PLoS ONE (Jan 2013)

The reading of components of diabetic retinopathy: an evolutionary approach for filtering normal digital fundus imaging in screening and population based studies.

  • Hongying Lilian Tang,
  • Jonathan Goh,
  • Tunde Peto,
  • Bingo Wing-Kuen Ling,
  • Lutfiah Ismail Al Turk,
  • Yin Hu,
  • Su Wang,
  • George Michael Saleh

DOI
https://doi.org/10.1371/journal.pone.0066730
Journal volume & issue
Vol. 8, no. 7
p. e66730

Abstract

Read online

In any diabetic retinopathy screening program, about two-thirds of patients have no retinopathy. However, on average, it takes a human expert about one and a half times longer to decide an image is normal than to recognize an abnormal case with obvious features. In this work, we present an automated system for filtering out normal cases to facilitate a more effective use of grading time.
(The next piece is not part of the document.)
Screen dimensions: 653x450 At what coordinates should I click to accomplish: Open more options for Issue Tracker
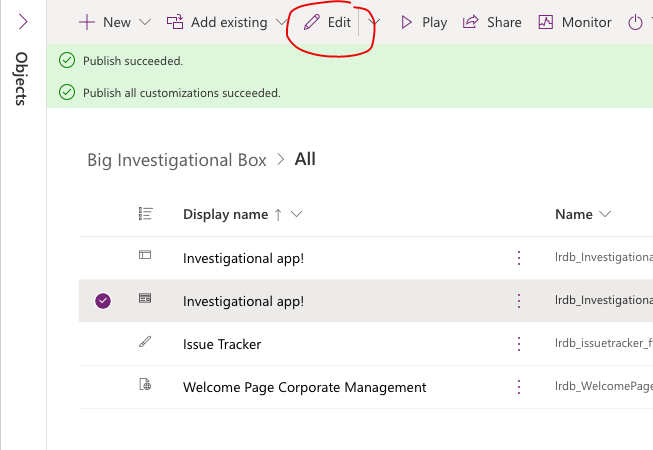[x=519, y=344]
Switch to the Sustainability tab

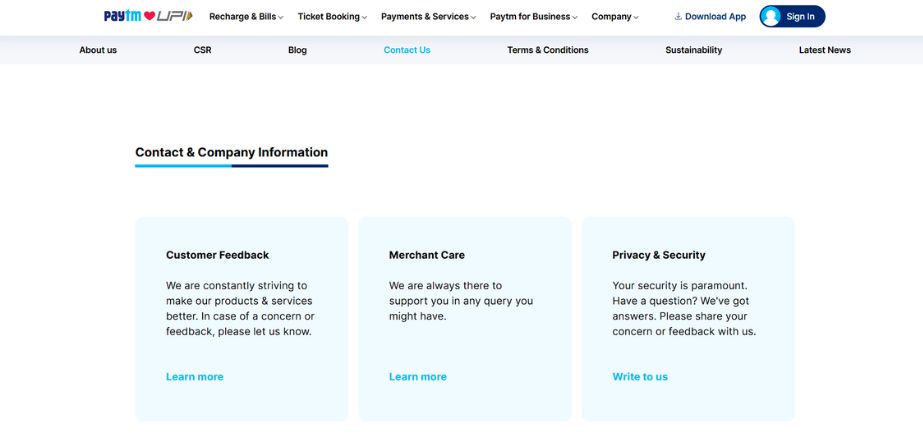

The key aim with any such tool is to achieve high sensitivity and specificity to ensure patients' safety and service efficiency. There are many challenges to overcome, given the variation of images and characteristics to identify. The system combines computed evidence obtained from various processing stages, including segmentation of candidate regions, classification and contextual analysis through Hidden Markov Models. Furthermore, evolutionary algorithms are employed to optimize the Hidden Markov Models, feature selection and heterogeneous ensemble classifiers. In order to evaluate its capability of identifying normal images across diverse populations, a population-oriented study was undertaken comparing the software's output to grading by humans. In addition, population based studies collect large numbers of images on subjects expected to have no abnormality. These studies expect timely and cost-effective grading. Altogether 9954 previously unseen images taken from various populations were tested. All test images were masked so the automated system had not been exposed to them before. This system was trained using image subregions taken from about 400 sample images. Sensitivities of 92.2% and specificities of 90.4% were achieved varying between populations and population clusters. Of all images the automated system decided to be normal, 98.2% were true normal when compared to the manual grading results. These results demonstrate scalability and strong potential of such an integrated computational intelligence system as an effective tool to assist a grading service.